▶ [데이터 항목]:
....................

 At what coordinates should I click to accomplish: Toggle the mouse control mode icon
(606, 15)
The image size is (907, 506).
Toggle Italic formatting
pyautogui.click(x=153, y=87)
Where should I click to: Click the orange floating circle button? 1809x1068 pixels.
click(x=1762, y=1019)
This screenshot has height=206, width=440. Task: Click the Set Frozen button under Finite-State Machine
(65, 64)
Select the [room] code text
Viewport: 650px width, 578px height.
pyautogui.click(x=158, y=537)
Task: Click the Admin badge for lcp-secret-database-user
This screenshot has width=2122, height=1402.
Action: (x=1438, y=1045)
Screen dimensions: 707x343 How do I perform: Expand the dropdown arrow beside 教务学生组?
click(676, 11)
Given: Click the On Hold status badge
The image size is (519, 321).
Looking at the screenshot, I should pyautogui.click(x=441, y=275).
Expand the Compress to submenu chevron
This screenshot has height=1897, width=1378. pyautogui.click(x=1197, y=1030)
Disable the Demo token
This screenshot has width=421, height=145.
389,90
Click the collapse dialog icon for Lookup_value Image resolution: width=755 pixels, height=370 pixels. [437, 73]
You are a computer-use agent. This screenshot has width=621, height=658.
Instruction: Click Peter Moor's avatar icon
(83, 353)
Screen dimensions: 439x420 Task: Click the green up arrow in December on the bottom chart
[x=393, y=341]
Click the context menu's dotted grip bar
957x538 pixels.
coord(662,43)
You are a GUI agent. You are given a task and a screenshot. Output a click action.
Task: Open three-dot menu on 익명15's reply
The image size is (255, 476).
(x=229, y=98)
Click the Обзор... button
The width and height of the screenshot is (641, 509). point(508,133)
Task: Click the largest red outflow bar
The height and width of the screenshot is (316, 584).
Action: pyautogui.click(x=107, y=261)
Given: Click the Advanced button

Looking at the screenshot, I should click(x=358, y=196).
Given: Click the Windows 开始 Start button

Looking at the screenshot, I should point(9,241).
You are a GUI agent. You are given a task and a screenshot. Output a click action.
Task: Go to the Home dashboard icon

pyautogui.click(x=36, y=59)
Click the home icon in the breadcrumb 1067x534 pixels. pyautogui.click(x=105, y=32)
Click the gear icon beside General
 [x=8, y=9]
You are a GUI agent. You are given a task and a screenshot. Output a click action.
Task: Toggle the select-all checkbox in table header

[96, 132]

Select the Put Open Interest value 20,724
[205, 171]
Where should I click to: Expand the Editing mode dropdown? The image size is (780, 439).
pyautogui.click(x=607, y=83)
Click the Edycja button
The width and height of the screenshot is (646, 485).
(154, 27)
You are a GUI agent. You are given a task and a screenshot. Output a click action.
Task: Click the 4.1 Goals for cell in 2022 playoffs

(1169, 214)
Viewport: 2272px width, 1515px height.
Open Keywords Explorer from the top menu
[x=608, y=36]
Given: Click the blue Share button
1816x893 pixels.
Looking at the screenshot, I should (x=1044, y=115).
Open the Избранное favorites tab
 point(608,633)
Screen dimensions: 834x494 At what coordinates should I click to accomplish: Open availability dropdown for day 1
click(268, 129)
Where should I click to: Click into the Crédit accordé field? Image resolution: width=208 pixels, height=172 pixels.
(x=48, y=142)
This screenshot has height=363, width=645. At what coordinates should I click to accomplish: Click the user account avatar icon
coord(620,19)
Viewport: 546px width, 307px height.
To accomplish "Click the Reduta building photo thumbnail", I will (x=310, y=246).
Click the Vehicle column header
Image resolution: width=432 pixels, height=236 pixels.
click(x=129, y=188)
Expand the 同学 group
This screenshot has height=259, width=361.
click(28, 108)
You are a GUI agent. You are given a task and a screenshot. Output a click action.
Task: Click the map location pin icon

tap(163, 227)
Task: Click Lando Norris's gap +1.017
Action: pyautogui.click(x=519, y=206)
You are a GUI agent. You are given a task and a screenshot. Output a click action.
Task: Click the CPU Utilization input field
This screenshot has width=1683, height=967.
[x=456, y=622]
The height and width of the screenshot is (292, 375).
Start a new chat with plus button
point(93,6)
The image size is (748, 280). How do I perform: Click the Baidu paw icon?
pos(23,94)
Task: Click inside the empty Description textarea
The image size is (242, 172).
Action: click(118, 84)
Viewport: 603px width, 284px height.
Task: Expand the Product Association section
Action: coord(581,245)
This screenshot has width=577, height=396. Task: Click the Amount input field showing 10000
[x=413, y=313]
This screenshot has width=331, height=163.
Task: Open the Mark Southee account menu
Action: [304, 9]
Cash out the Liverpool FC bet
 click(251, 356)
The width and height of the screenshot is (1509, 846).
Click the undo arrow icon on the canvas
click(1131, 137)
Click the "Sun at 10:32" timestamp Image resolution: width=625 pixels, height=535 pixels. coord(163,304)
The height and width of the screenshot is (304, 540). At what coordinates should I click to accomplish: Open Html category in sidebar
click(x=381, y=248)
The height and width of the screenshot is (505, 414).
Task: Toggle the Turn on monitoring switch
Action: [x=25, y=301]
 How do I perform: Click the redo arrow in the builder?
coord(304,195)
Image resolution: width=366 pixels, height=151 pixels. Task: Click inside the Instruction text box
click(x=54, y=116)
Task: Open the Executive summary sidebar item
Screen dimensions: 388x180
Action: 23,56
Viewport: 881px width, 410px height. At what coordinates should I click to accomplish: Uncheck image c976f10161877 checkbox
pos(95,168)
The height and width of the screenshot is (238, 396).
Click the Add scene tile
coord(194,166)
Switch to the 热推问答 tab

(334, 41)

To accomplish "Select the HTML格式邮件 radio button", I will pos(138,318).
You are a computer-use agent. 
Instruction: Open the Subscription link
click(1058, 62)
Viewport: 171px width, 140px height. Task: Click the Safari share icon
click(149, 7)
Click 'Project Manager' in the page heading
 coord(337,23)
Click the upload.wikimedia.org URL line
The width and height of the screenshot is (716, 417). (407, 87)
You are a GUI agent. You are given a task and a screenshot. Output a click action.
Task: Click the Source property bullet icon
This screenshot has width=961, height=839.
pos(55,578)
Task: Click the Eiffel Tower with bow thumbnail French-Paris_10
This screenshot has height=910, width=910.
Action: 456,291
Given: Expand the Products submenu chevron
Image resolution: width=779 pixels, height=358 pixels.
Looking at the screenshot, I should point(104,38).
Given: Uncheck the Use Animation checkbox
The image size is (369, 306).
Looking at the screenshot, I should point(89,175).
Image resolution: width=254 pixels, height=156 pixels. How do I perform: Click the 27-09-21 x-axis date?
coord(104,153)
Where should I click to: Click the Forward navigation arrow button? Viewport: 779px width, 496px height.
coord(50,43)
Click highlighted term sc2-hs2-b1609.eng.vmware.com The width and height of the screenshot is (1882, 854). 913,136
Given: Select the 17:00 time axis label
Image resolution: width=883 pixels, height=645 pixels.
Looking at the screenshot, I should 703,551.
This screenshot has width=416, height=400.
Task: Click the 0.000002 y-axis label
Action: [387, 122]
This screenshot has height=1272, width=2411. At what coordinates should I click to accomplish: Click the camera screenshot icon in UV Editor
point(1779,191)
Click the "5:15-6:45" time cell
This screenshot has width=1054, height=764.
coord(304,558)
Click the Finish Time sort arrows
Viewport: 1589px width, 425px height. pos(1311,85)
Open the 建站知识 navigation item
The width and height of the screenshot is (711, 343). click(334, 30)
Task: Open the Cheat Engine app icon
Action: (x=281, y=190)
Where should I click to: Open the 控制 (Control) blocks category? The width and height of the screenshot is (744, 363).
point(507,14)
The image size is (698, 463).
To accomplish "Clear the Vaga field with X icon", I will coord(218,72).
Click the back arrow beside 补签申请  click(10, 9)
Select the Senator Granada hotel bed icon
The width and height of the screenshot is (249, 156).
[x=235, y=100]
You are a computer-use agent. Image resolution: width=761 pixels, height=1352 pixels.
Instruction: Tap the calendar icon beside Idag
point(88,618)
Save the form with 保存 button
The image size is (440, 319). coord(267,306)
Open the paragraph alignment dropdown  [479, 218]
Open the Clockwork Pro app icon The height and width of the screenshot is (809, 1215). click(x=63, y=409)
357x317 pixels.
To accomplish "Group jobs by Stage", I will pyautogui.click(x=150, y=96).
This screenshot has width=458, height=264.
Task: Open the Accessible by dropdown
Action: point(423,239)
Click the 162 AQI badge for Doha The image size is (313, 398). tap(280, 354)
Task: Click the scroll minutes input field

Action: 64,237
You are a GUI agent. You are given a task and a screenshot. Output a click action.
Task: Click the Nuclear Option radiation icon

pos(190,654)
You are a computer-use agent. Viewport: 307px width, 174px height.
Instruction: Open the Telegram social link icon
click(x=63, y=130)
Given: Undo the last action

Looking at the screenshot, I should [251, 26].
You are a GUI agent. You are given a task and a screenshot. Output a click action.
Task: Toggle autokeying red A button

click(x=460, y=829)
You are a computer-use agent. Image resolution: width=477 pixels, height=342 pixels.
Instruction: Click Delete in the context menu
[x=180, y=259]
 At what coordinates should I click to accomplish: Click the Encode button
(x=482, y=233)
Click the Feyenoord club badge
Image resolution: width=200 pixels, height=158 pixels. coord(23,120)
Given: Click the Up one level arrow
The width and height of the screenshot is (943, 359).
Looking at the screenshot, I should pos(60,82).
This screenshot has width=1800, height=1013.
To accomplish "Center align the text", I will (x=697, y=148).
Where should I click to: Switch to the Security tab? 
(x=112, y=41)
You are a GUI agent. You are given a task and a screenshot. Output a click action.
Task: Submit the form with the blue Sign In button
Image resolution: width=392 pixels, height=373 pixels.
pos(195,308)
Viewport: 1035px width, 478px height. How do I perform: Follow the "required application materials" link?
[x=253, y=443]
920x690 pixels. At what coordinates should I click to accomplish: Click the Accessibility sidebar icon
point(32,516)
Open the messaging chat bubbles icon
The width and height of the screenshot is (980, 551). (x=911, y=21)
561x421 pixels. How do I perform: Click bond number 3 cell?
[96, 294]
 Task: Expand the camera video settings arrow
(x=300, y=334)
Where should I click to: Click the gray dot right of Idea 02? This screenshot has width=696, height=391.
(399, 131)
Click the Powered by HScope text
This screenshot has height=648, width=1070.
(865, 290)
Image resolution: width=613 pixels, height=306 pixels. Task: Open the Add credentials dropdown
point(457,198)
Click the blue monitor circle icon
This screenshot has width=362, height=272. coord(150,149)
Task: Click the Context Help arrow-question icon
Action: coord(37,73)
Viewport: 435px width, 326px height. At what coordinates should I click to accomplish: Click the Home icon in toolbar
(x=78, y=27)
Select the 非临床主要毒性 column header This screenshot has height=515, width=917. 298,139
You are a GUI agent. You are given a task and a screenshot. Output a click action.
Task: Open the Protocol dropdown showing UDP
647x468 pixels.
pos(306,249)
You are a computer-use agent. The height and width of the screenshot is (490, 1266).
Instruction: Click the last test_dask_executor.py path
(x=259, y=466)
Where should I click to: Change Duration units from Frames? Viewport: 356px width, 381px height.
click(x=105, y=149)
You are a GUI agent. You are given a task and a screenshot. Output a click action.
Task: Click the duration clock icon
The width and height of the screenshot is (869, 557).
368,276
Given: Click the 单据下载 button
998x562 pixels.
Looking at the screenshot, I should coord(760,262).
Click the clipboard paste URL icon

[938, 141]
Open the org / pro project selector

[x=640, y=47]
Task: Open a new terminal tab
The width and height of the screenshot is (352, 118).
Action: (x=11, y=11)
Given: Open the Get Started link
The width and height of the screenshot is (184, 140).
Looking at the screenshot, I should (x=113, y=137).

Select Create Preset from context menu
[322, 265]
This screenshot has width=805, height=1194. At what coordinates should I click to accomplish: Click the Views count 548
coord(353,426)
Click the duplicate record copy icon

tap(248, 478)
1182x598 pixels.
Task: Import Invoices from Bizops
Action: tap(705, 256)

....................

▶ [연습 과제]: 위 항목에서 "mode"라는 단어가 들어 있는 줄의 수를 세어 숫자만 적으세요.

▶ [아래 답변]: 2